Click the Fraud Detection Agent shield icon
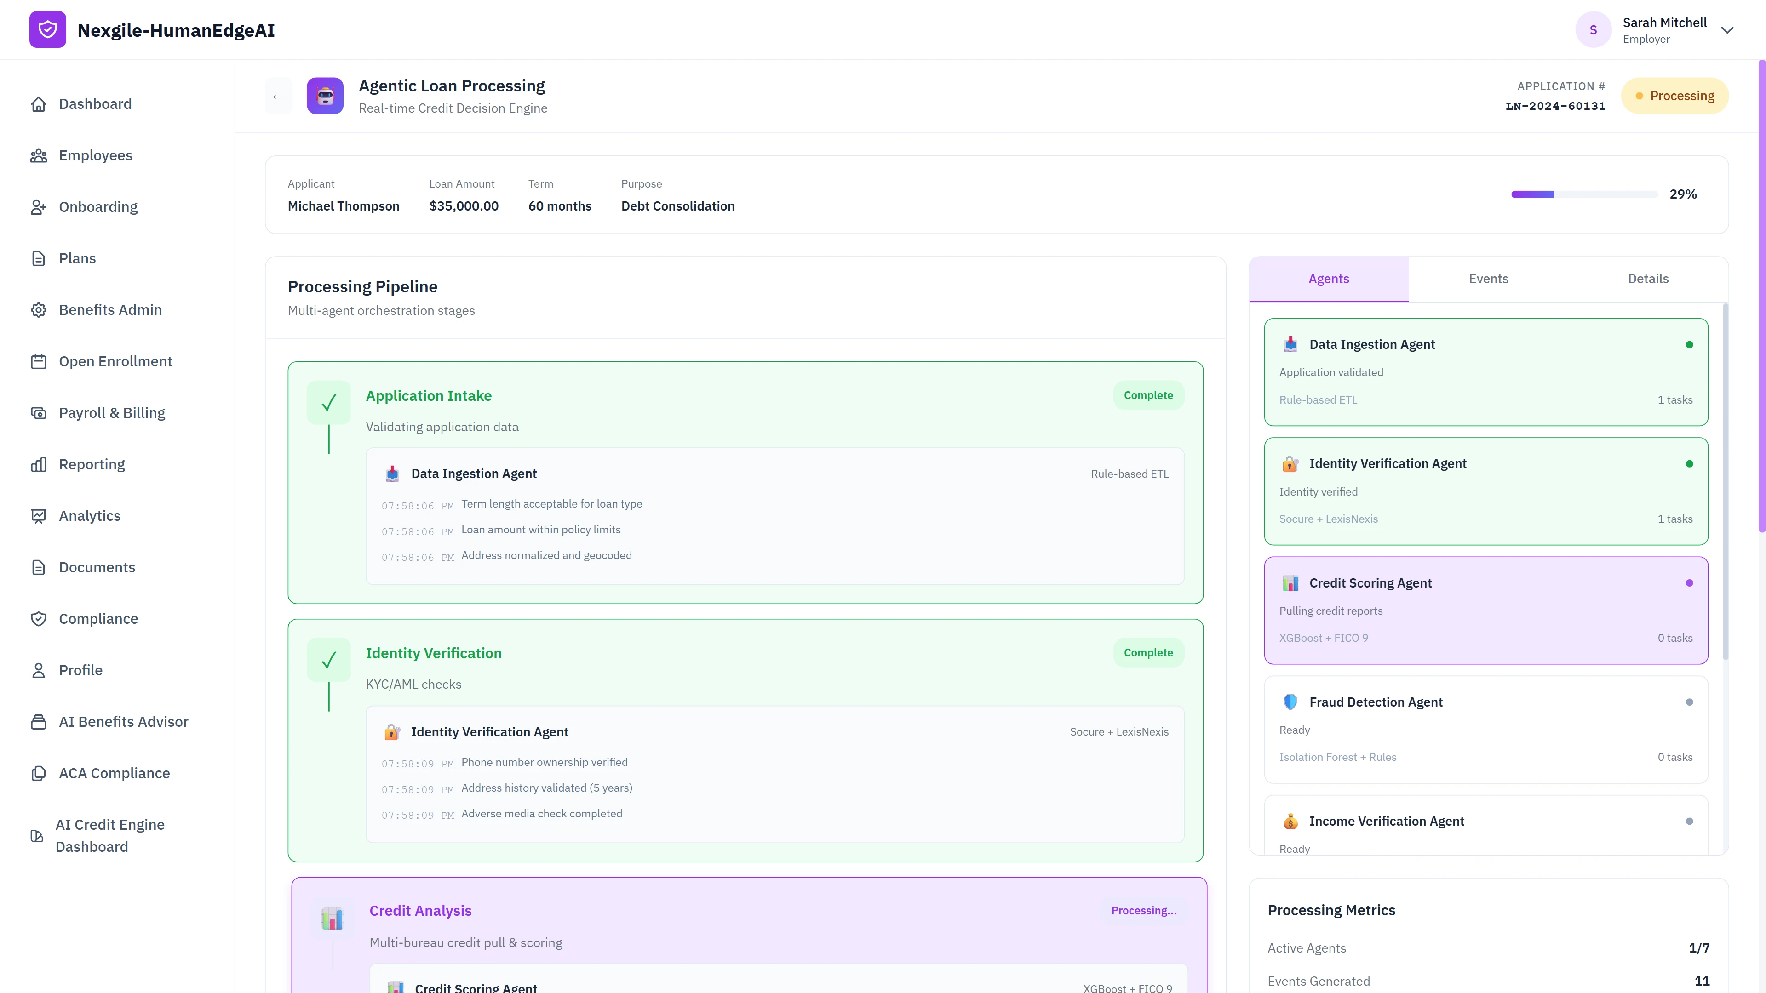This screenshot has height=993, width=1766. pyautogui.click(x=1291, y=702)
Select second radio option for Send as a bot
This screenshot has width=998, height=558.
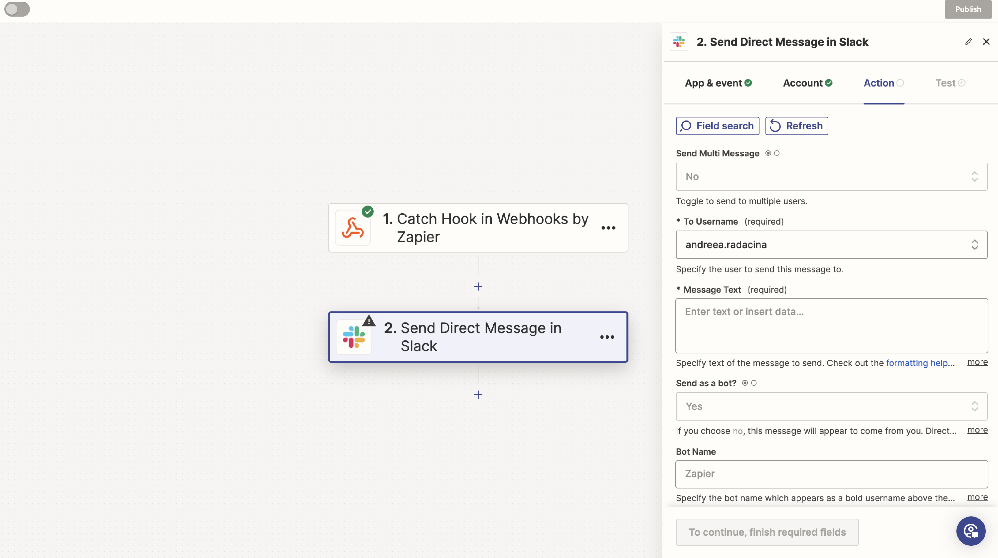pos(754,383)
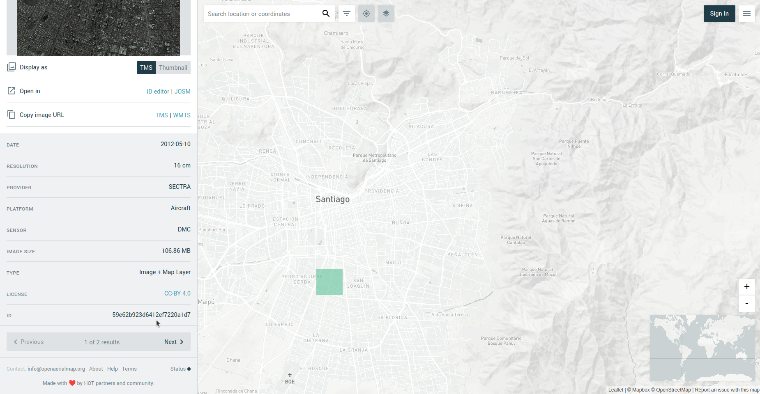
------------
About this task: Please reproduce the records above exactly and leave any picture behind.

Output:
Click the Fraud Detection Agent shield icon
This screenshot has height=993, width=1766. pyautogui.click(x=1291, y=702)
Select second radio option for Send as a bot
This screenshot has width=998, height=558.
pos(754,383)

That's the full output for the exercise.